Taylor's lawyer storms out of court

Defence lawyer for former Liberian president accused of war crimes walks out in protest as closing arguments begin.

    Charles Taylor has denied the 11 counts of war crimes and crimes against humanity, calling them 'lies' [Reuters]

    The defence lawyer for Charles Taylor, the former Liberian president, has stormed out of a war crimes court in The Hague, after judges refused to accept a last-minute document.

    "Our presence in court is incompatible in representing the interests of the accused," British lawyer Courtenay Griffiths said after judges at the Special Court for Sierra Leone said the defence could not file a written summary because they had missed a January deadline.

    "How will posterity judge the credibility of this court if, at this 11th hour, they prevented Mr Taylor from presenting ... 90 per cent of his closing arguments?'' he said outside court in the Netherlands. 

    Despite the walkout the court continued hearing the prosecution's closing arguments in the three-year case against Taylor, who is accused of instigating murder, rape, mutilation, sexual slavery and conscription of child soldiers during civil war in Sierra Leone.
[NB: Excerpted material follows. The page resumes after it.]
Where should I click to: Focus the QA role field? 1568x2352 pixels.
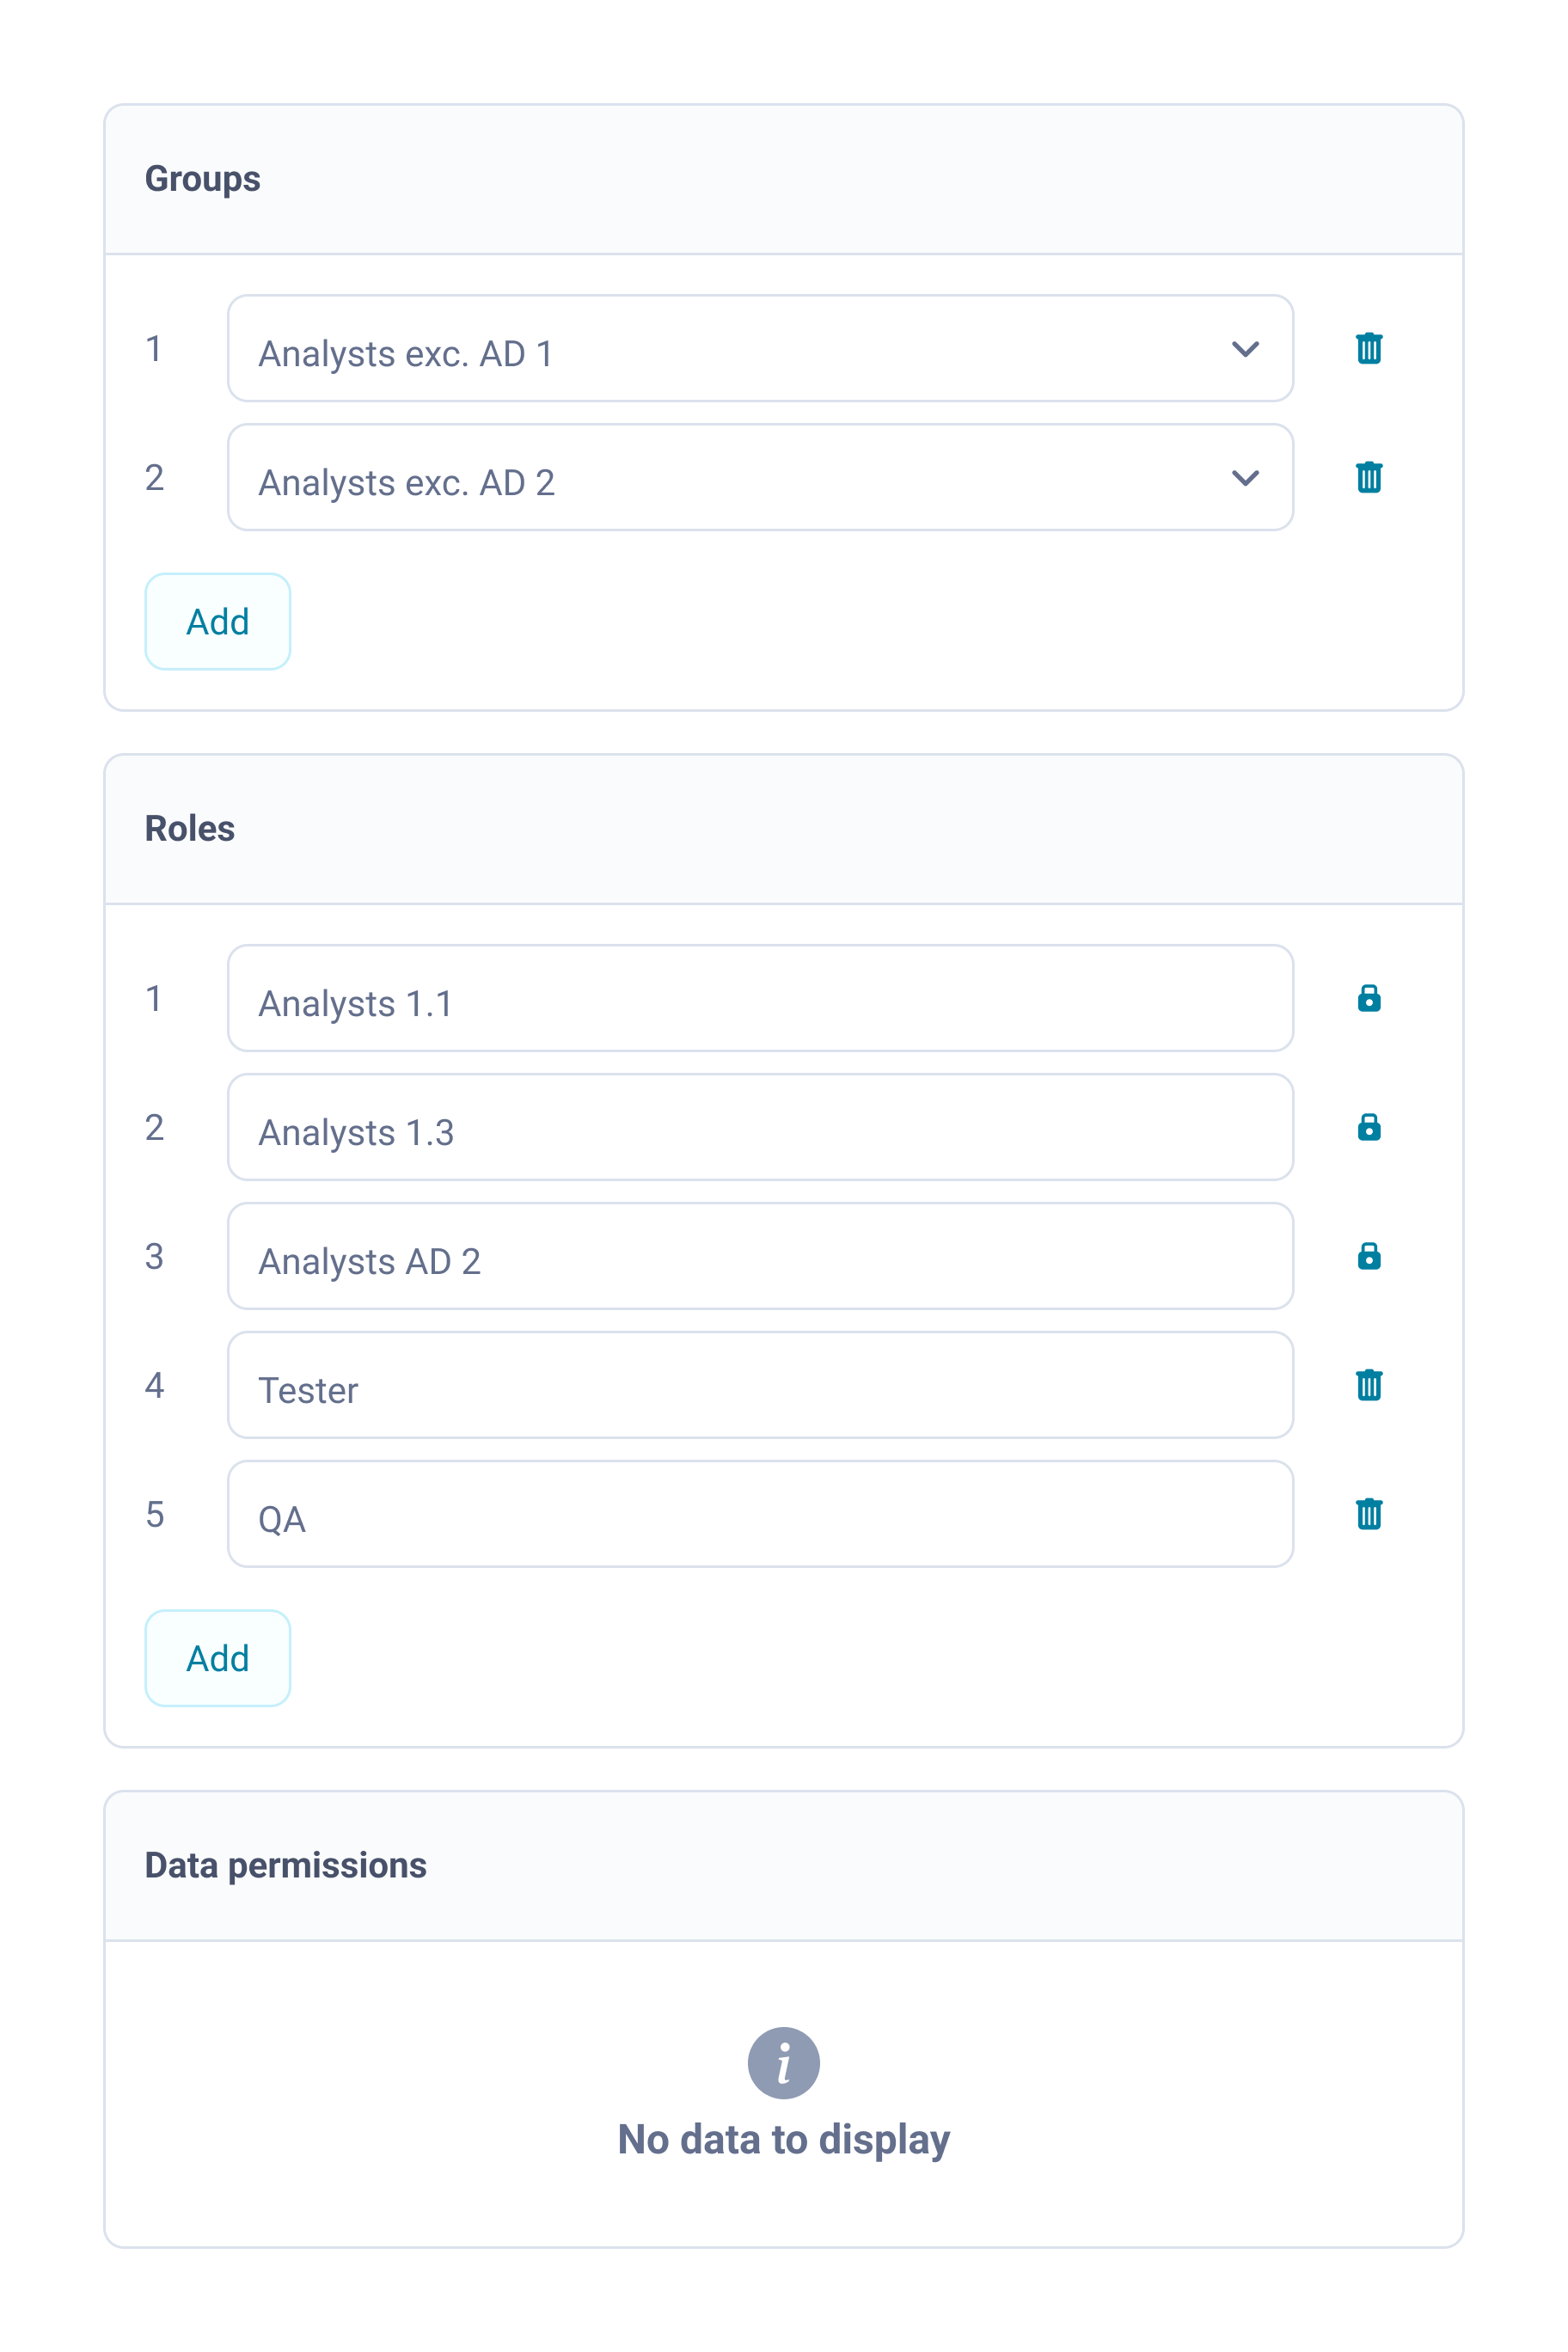click(760, 1514)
    Prosecutors have also alleged that Taylor tried to win control to exploit the country's diamond resources.

    "Charles Taylor, this intelligent, charismatic manipulator, had his proxy forces ... carried out these crimes against helpless victims in Sierra Leone," prosecutor Brenda Hollis told the court.

    "All this suffering, all these atrocities, to feed the greed and lust for power of Charles Taylor."
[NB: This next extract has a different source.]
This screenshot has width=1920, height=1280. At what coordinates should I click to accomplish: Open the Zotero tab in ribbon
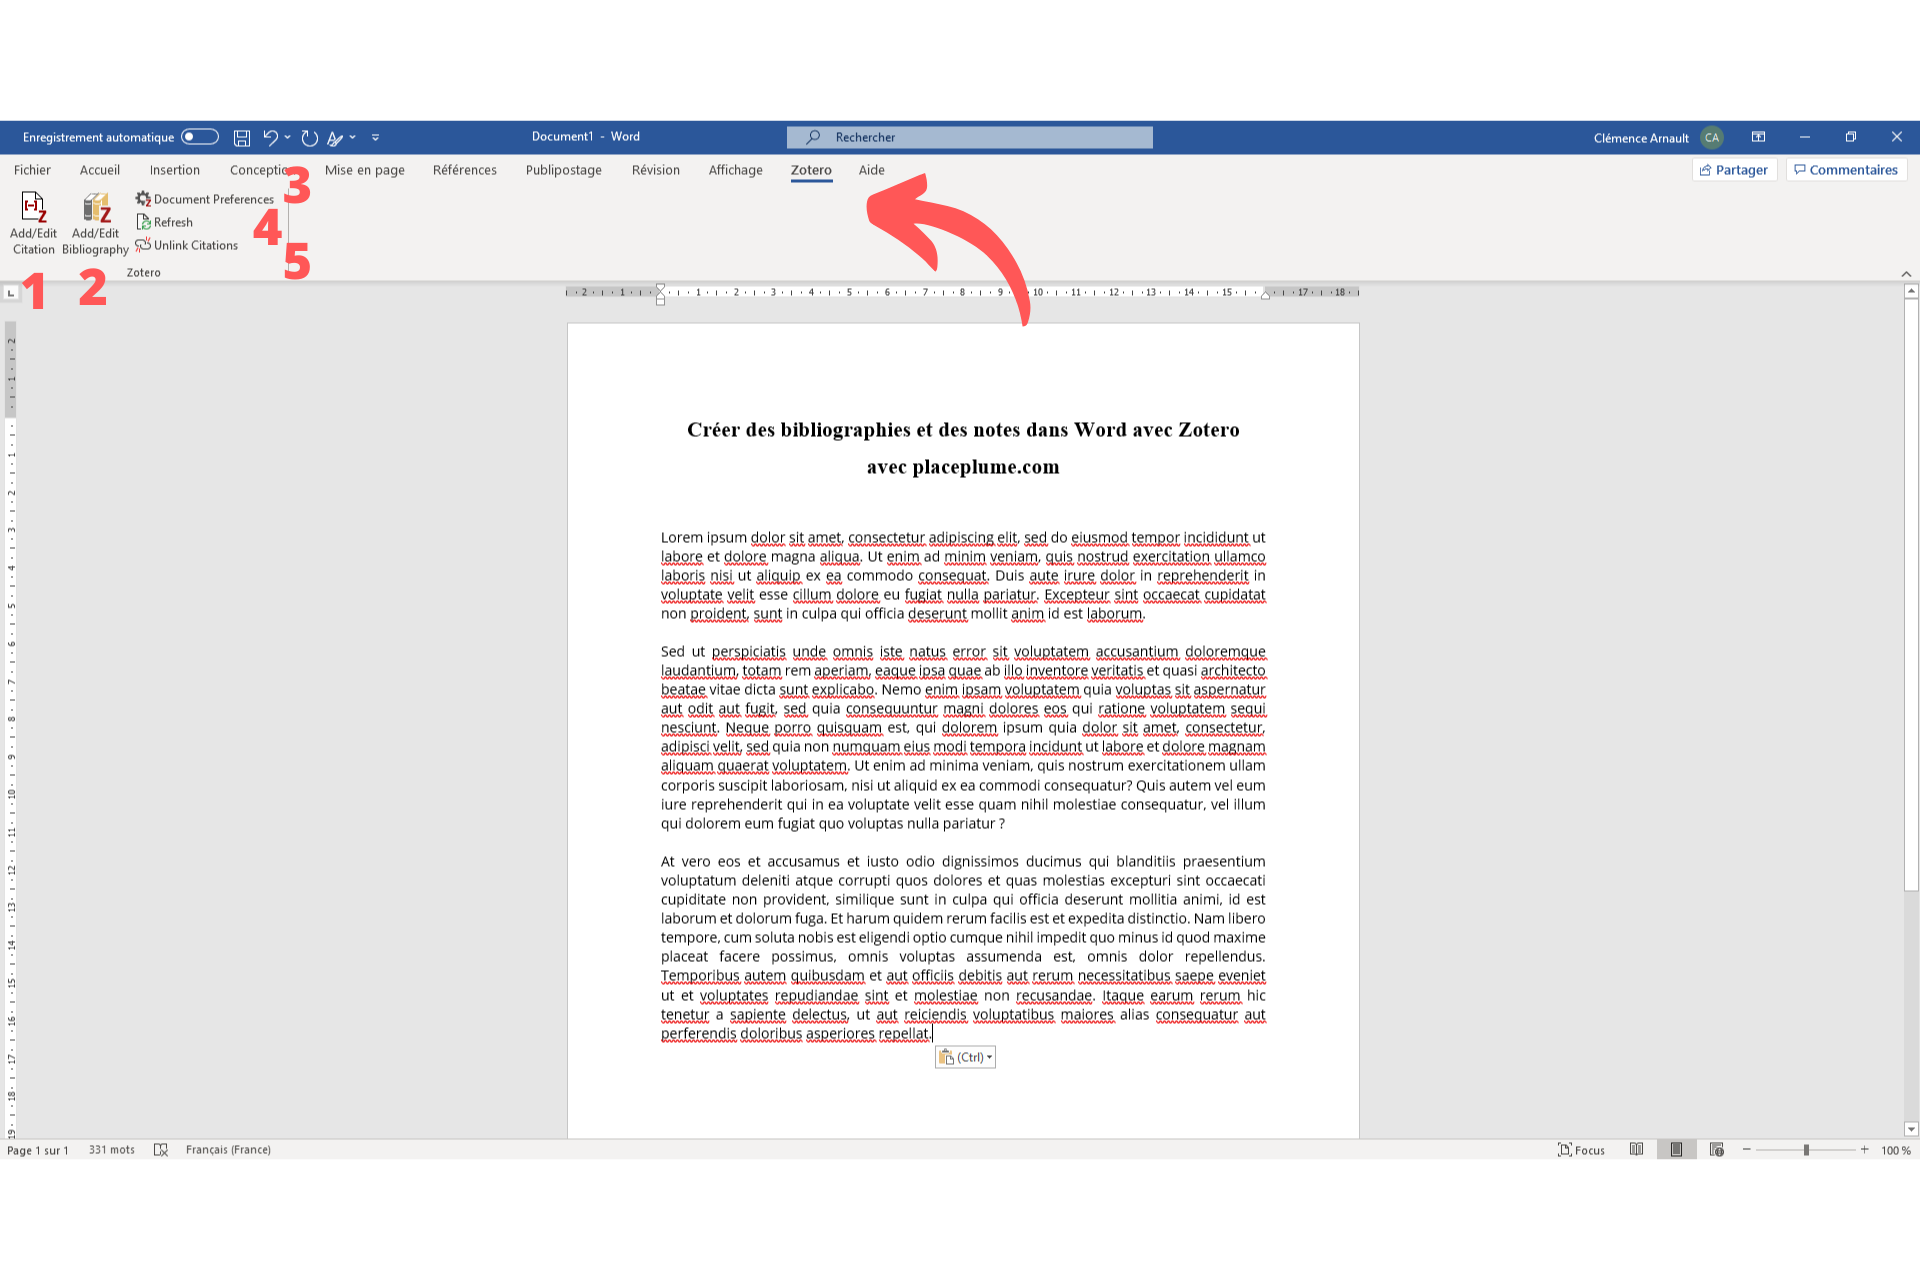point(811,169)
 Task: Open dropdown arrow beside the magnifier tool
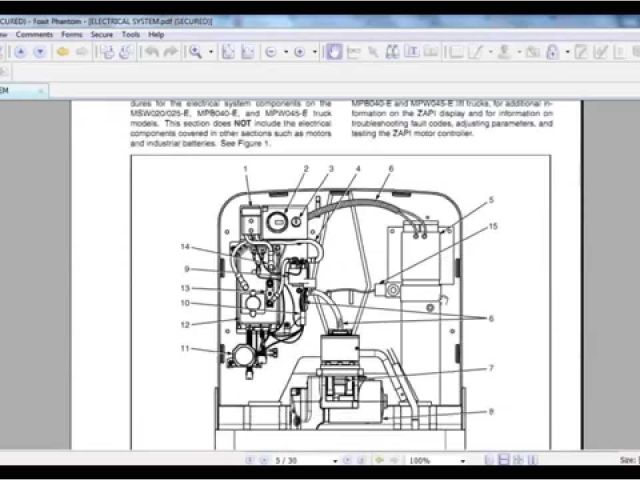[209, 52]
    But the first former African head of state to be tried by an international court has denied the charges, pleading innocent to all 11 charges of war crimes and crimes against humanity.
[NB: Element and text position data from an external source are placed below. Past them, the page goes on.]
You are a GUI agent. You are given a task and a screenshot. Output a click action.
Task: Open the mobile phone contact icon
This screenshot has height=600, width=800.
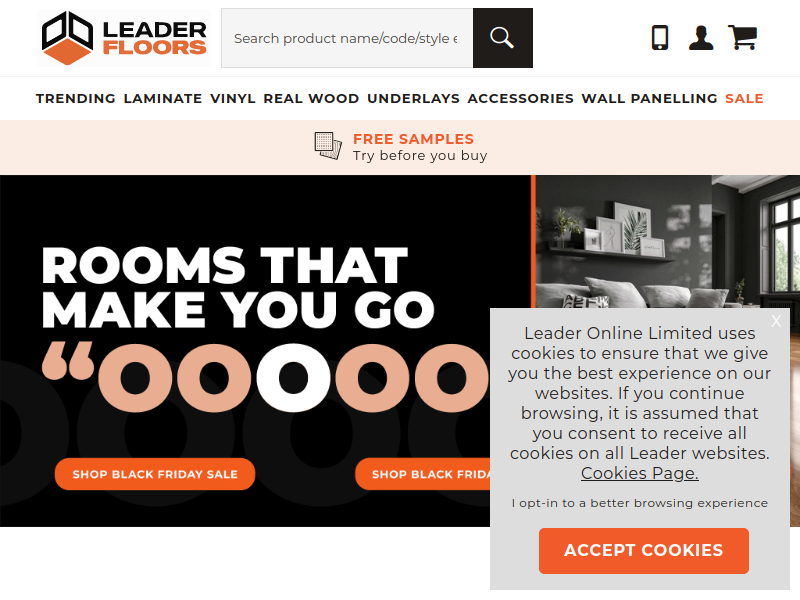(x=660, y=38)
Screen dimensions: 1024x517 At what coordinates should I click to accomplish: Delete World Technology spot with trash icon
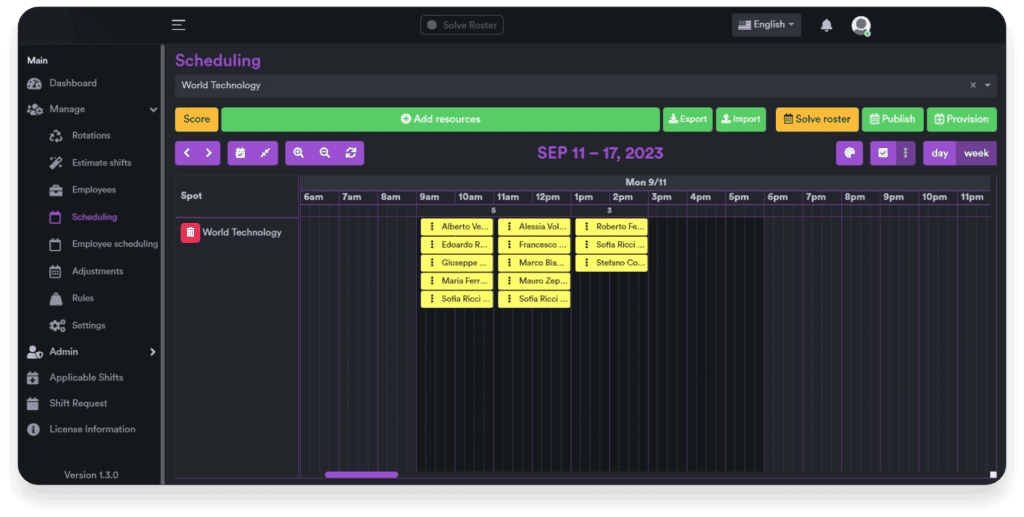190,233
    He has cast himself as a statesman who tried to pacify Western Africa and has said the allegations against him are lies.

    Taylor boycotted the opening of his trial in June 2007 and fired his defence team, saying he had not had enough time to prepare. The trial began again six months later with the first witness.

    Griffiths has now threatened to boycott the rest of the week's hearings and also told reporters he will appeal Monday's decision against the defence summary, requesting that appeals judges allow him to submit the evidence and reschedule the closing arguments.